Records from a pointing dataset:
•••••
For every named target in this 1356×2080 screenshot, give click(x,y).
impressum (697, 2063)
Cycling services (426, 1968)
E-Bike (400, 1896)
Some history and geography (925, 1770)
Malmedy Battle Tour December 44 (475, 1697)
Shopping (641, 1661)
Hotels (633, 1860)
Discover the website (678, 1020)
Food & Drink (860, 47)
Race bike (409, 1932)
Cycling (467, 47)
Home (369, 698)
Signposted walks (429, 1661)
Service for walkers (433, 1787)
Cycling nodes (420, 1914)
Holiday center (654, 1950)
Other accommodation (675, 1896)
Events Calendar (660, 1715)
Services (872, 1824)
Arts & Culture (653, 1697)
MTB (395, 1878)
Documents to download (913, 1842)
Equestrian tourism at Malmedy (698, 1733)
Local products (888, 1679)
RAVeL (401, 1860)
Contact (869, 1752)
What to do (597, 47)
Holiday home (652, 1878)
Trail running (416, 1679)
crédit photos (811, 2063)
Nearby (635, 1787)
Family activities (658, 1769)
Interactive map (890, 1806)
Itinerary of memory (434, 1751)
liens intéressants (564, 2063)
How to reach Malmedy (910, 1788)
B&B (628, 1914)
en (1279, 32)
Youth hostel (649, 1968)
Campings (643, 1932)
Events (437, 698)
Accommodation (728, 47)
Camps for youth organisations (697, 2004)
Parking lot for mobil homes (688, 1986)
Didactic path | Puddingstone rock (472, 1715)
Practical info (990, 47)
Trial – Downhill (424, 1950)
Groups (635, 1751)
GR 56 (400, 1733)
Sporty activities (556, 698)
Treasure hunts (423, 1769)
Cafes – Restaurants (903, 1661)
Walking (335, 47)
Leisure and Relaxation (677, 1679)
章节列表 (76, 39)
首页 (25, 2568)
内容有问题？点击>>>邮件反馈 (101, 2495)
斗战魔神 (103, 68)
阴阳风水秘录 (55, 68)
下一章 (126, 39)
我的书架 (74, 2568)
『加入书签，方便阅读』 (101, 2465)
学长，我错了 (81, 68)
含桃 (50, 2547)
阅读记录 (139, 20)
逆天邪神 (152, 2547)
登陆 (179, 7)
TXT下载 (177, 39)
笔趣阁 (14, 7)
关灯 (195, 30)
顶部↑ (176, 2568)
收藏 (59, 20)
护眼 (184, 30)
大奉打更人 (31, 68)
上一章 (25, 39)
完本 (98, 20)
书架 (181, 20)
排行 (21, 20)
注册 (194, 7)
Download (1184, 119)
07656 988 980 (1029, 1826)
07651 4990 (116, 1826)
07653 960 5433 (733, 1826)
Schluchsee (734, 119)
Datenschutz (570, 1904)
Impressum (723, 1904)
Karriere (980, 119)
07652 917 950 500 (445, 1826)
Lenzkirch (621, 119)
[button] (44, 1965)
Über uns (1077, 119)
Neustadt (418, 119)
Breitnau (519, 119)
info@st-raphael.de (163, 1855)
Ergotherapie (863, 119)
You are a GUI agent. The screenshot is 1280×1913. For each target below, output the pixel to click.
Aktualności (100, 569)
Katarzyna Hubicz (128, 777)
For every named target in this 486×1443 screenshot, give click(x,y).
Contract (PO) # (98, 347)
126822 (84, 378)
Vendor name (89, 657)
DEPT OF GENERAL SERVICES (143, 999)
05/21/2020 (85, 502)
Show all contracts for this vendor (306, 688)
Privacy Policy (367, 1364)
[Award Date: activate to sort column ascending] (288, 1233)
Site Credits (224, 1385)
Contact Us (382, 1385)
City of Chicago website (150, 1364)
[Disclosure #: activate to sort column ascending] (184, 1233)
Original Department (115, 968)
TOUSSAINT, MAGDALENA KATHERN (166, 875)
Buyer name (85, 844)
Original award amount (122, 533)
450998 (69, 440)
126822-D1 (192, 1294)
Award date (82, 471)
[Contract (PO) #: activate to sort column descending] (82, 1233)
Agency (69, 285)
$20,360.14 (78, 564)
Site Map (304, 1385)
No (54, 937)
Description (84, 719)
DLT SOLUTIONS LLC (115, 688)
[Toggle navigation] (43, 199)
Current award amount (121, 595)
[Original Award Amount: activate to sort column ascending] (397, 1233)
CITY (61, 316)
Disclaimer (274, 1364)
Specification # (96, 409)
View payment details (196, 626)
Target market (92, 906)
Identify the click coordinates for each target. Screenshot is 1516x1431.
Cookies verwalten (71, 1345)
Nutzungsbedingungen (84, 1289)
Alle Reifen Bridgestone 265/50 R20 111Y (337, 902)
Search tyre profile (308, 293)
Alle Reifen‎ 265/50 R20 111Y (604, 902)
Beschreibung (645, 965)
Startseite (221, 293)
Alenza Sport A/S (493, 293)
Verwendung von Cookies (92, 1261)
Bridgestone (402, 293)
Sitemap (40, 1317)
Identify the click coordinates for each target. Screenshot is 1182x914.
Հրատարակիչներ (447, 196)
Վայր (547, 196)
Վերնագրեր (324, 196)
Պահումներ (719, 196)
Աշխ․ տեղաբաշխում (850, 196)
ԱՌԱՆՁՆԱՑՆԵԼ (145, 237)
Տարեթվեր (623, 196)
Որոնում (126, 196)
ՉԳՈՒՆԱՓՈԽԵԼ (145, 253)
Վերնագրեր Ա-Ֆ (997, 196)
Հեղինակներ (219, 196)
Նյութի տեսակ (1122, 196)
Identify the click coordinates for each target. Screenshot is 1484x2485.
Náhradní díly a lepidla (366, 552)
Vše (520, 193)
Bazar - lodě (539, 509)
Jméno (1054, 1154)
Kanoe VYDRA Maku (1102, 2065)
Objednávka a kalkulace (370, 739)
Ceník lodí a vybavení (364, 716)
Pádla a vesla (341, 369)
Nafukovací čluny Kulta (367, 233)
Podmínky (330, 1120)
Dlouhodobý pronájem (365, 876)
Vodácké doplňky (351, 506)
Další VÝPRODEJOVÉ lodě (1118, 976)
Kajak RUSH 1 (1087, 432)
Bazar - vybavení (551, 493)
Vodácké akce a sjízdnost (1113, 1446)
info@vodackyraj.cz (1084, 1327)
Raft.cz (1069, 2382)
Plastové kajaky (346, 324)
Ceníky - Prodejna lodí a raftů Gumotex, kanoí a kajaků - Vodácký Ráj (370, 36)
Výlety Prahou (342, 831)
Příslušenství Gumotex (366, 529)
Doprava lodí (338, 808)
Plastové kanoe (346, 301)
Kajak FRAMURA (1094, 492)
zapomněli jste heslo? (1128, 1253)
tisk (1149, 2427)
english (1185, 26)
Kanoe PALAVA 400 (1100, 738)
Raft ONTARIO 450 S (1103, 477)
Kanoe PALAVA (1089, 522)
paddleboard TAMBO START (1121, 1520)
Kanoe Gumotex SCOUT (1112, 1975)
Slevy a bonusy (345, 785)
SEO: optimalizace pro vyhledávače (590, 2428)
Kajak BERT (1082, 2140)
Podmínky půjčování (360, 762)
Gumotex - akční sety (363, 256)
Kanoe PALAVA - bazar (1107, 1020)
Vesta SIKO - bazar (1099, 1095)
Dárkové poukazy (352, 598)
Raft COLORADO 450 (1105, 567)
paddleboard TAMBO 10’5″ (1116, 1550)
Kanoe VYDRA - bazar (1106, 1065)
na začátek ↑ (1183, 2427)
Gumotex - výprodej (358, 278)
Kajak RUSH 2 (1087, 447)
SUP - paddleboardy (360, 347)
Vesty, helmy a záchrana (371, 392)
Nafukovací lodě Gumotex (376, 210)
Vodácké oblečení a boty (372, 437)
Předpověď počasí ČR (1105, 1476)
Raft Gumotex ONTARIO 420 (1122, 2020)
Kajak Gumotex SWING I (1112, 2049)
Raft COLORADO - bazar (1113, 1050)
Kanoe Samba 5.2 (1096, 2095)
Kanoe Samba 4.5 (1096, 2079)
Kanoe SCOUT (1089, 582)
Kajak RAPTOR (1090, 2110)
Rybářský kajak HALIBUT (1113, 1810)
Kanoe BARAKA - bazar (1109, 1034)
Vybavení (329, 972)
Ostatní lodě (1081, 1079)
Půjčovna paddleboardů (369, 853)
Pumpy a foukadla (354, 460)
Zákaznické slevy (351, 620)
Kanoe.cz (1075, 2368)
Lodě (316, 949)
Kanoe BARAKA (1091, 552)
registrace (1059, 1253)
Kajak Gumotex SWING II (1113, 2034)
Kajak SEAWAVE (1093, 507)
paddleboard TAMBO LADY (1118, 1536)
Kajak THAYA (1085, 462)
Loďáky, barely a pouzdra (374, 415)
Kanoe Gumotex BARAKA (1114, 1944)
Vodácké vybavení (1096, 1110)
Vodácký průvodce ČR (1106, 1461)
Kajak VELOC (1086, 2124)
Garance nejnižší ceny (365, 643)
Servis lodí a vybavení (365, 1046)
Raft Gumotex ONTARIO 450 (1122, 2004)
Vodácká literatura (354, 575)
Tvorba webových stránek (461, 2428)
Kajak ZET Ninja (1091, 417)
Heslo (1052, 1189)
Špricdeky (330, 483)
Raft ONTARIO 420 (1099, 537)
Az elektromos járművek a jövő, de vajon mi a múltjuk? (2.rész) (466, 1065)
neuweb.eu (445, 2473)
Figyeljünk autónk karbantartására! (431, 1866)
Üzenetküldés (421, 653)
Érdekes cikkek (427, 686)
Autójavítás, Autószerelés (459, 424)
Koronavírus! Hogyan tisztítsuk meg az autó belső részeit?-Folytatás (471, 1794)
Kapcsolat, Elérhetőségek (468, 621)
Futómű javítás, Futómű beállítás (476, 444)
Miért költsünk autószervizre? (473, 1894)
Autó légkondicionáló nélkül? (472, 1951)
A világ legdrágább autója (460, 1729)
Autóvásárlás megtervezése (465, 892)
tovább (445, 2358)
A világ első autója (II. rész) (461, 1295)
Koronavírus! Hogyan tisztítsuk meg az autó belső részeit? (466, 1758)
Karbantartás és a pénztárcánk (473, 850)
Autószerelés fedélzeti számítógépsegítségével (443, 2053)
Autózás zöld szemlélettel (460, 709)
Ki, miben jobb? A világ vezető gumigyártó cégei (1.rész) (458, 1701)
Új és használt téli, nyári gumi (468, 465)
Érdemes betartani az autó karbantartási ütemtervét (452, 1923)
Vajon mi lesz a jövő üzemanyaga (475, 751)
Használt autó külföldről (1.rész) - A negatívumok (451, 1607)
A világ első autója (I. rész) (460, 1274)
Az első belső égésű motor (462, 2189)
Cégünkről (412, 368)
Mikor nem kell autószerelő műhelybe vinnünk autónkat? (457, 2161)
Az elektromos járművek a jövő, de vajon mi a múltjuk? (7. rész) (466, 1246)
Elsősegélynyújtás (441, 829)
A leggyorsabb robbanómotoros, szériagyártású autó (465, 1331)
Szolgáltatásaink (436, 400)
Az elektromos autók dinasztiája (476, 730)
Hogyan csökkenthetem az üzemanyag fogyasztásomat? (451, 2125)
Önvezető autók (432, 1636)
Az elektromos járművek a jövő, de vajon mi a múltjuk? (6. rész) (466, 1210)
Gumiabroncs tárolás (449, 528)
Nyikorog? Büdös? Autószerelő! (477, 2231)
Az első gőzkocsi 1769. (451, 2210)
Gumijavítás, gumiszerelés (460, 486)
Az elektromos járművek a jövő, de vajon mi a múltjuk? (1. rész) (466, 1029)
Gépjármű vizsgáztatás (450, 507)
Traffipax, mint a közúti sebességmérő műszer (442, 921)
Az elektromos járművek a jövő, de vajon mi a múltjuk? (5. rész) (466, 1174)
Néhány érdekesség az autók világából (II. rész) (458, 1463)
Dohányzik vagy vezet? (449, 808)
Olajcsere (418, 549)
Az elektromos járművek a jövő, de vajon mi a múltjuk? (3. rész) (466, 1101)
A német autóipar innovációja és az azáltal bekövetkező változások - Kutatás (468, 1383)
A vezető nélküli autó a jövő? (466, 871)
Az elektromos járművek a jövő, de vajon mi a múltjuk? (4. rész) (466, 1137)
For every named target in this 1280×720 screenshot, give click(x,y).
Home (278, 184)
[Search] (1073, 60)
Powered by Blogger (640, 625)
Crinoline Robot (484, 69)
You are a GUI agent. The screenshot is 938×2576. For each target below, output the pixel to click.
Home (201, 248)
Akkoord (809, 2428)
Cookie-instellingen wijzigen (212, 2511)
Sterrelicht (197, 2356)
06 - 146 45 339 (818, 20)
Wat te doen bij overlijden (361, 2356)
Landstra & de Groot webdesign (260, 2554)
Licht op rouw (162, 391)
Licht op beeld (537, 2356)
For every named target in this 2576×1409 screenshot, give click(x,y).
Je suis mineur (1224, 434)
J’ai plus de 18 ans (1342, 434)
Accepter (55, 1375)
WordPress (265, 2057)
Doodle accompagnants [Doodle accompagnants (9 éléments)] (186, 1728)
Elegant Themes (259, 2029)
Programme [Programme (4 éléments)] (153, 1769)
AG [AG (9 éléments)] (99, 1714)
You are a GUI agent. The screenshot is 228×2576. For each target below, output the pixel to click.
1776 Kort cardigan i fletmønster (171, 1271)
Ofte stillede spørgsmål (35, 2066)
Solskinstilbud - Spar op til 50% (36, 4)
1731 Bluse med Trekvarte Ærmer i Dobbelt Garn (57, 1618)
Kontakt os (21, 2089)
•••••
> [WRITTEN PROBLEM]: Write out again the entries from the line with "Az elektromos járművek a jövő, de vajon mi a múltjuk? (5." up to and including the line with "Az elektromos járművek a jövő, de vajon mi a múltjuk? (4.". Keep each line's text unchanged, and scale the click coordinates by 0.25, rounding to whole numbers with halves rounded up.

> [EXERCISE RESPONSE]:
Az elektromos járművek a jövő, de vajon mi a múltjuk? (5. rész) (117, 294)
Néhány érdekesség az autók világából (II. rész) (115, 366)
Dohányzik vagy vezet? (112, 202)
Olajcsere (105, 137)
Az elektromos járművek a jövő, de vajon mi a múltjuk? (3. rész) (117, 275)
A német autóipar innovációja és az azáltal bekövetkező változások - Kutatás (117, 346)
A vezető nélküli autó a jövő? (117, 218)
Az elektromos járművek a jövő, de vajon mi a múltjuk? (4. rész) (117, 284)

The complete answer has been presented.